**Extract**
BEGIN

Today’s View From the Keyboard is something special. ANNE-MARIE OOMEN, a very dear friend of mine (and of many, many writers, young and old) shares with us a glimpse into her workspace, The Think House. Up in Leelanau County in the northwest part of Michigan’s Lower Peninsula, Anne-Marie divides her time as a teacher in the Solstice Low Residency MFA Program at Pine Manor College in Massachusetts and at Interlochen Arts Academy, an arts high school that lures exceptional young writers to its Creative Writing program.
When not dedicating her time to her students, Anne-Marie is writing, writing, writing: essays, poems, plays, and recently her first published short story. Two of her memoirs published by Wayne State University Press, Pulling Down the Barn and House of Fields, were selected as Michigan Notable Books. Her plays, poems, and essays have been collected, anthologized, produced, published, and honored with many awards; among these literary accomplishments is her well-received poetry collection Uncoded Woman (Milkweed Editions), An American Map: Essays (Wayne State University Press) and the recent play, “Secrets of the Luce Talk Tavern.”
Yes, she has the chops. Yes, she is a very, very good writer. She is also a very good person. Anne-Marie Oomen’s work is often in service not just to her art and not just to her students, but often to the community in which she lives, to the land and waters that surround her.
Here then, is Anne-Marie Oomen’s View From the Keyboard essay, “Warming the Flue,” in its entirety, reprinted (with permission) from An American Map.
Warming the Flue:
The Think House, Empire, Michigan
We shall not cease from exploration
And the end of all our exploring
Will be to arrive where we started
And know the place for the first time.
T.S. Elliot. Four Quartets
Tucked as it is in a Michigan woods thick with tall maple and ash, the Think House eddies with chill in winter, and remains too-cool and shaded in the summer.
So I build a fire in the woodstove.
A decade ago in Leelanau County, my David and I built by hand this sixteen by twenty cabin out of mostly recycled, damaged or deeply discounted goods. As a result, each autumn we seal leaky windows with plastic and stuff insulation strips around the eternally peeling though still partly brilliant red door. The small black Jotel perches in the corner—inadequate against drafts—and dusty pine bookcases filled to bending line the walls—doing double duty as insulation when the cold comes on. A butcher-block table views the insect-spotted window, a second-hand desk holds a newer computer, a school chair leans toward the woodstove. Here is a Depression era rocker, three dictionaries—two unabridged, one belonging to my grandmother, and more books—revealing an obsession for having them as much as for reading.
I wad newspaper into rough coils and place them side by side in the chamber. I pile shards of pine and scrap walnut on the wasted news, criss-crossing them like highways on a map. Then I realize it’s so cold that I have to warm the flue before I start the fire. I roll a full sheet of newspaper into a long crinkled tube. I light one end with a wooden match, hold it into the firebox, seeking that small invisible place where a hint of draft should pull. I sit back on my heels.

END

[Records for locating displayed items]
BEGIN

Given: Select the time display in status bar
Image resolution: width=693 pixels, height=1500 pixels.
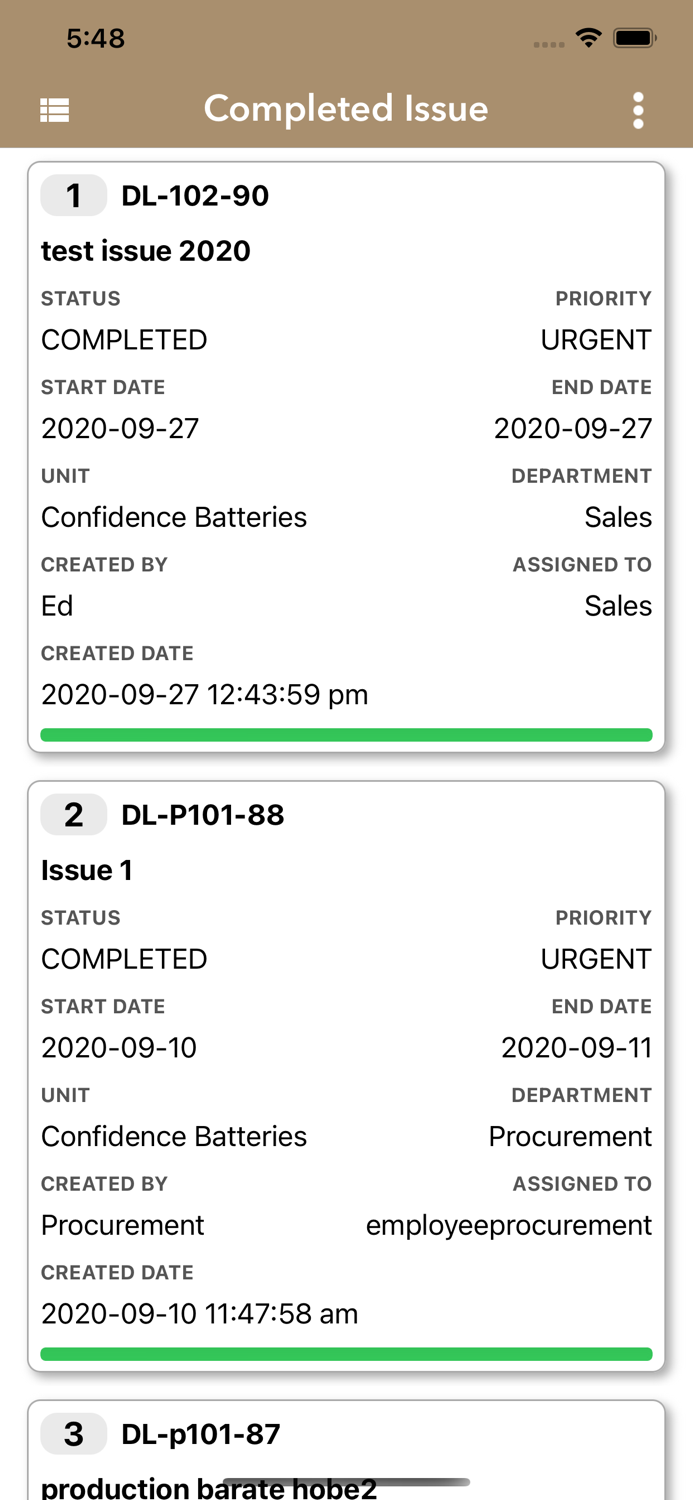Looking at the screenshot, I should click(97, 38).
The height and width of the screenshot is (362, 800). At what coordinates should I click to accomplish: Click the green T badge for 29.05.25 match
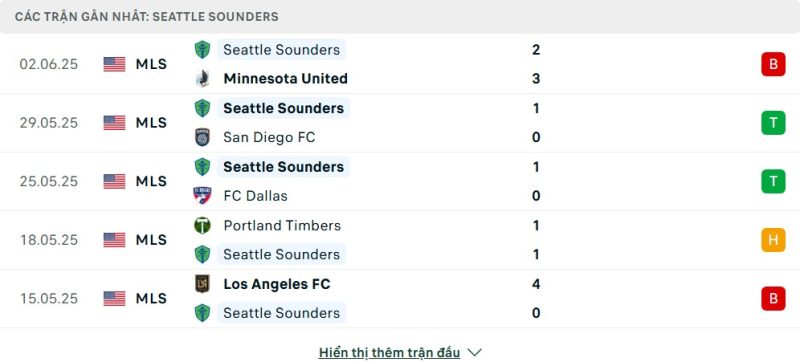pos(773,123)
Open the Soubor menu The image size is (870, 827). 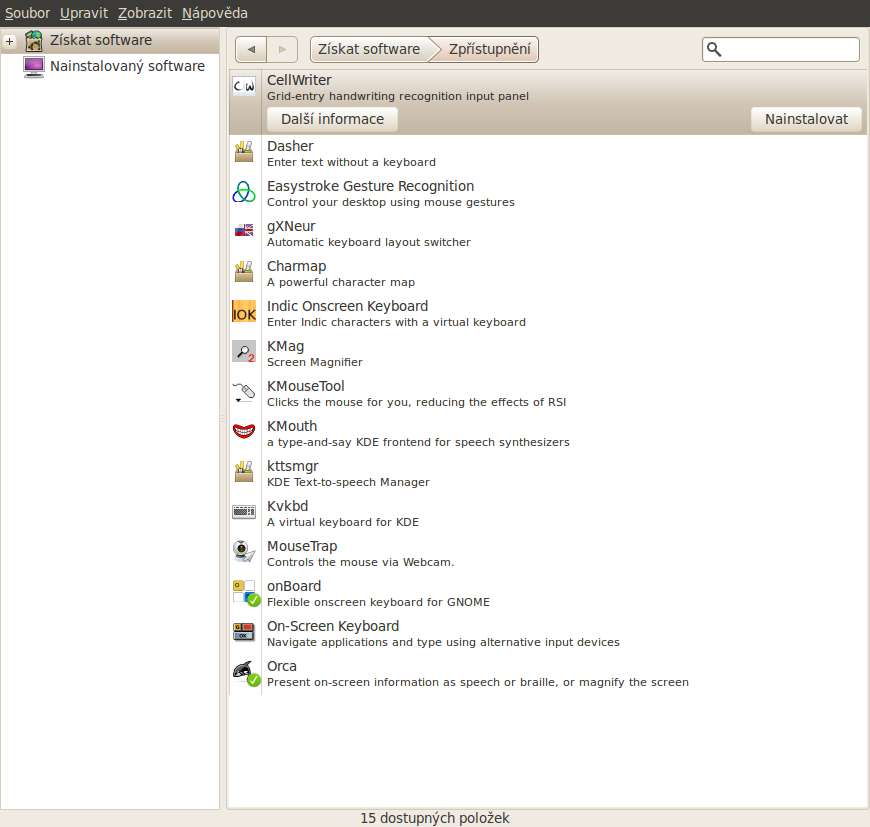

END

Pick up the essay about the Think House after its last sentence and carry it forward.

In this room, turkey feathers tuck into cracks, lake stones rest on sills, Petoskey fossils serve as doorstops. The place is rough on all its edges, messy with piles and it lacks any plumbing—though the electricity works most of the time. It is too quiet—except for wind, the voice that always enters this place.
Here is the place where the stories and poems take root. But even before that, where does the process begin? At what point is the imagination sparked? Just as there must be fuel to warm the cold stove’s firebox, there must be inspiration for the imagination to warm.
Will the fire take? I wait in the cold. Sometimes when the chimney is too cold, the warm smoke is trapped and backpuffs, filling the cluttered room. Then there is only coughing and ugly haze.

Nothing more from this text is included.